Dzisiaj około godziny 17 minęła doba od awarii rury na ulicy Kochanowskiego w Trzemesznie. Woda leje się tam na dobre, jednak z tego co obserwujemy – nikomu nie śpieszy się usterki naprawić.
Może zaczniemy przyjmować zakłady, ile czasu musi jeszcze minąć oraz ile litrów wody upłynąć, zanim ktoś się tym zajmie?

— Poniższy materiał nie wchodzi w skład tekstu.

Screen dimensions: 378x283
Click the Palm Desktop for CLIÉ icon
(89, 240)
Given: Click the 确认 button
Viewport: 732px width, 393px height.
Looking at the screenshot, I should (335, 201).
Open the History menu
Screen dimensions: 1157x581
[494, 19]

no to ładnie doba i nadal nie ma naprawy !Najlepiej postawić znak i zapomnieć o problemie 🙂
Anonim oszalales chlopie przeciez wczoraj byla wolna sobota, dzisiaj jest Niedziela .,Obiecuje Tobie ze jutro tj. 08-07-2013 r,zaraz od rana godz 7, oczywiscie po wypiciu porannej kawy i opowiedzeniu sobie nawzajem wrazen z weekendu, jedziemy na kogucie na ul Kochanowskiego.No chyba,ze do rana peknie gdzies wazniejsza rura np na ul 1 Maja. Ale pesymista ze mnie no nie.
KAWY?
A ja nie mam wody i jestem wściekła!!!!!
Chyba wzieli sie do pracy… po co uprzedzac, ze nie bedzie wody przeciez czlowiek mogl sie domyslic
Na pewno wzięli się do pracy…a po co uprzedzać…że nie będzie wody…przecież człowiek mógł się domyślić…

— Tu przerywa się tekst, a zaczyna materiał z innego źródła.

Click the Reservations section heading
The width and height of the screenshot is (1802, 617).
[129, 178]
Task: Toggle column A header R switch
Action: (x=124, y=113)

rodzice mowia, ze wzieli sie do pracy… a po co uprzedzać…że nie będzie wody…przecież człowiek mógł się domyślić…
Nie wiem czy śmiać się czy płakać … Spora ilość osób komentujących reprezentuje tak niski poziom ,że na prawdę nie wiadomo co ze sobą zrobić ! Ludzie jest okres urlopowy. a Ci którzy pracują w wodociągach to też ludzie … A co do portalu to moim zdaniem jak w TVP niedługo będziecie pisać że mucha wam wleciała do domu albo że ktoś się potknął na chodniku … szukacie taniej sensacji a to jest bardzo słabe …
Widać, że nie rozumiesz zadania prasy lokalnej. O tym co się dzieje w sejmie czy w senacie przeczytam na interii czy onecie a tutaj wchodzę żeby poczytać co się dzieje za płotem. Rozumiesz?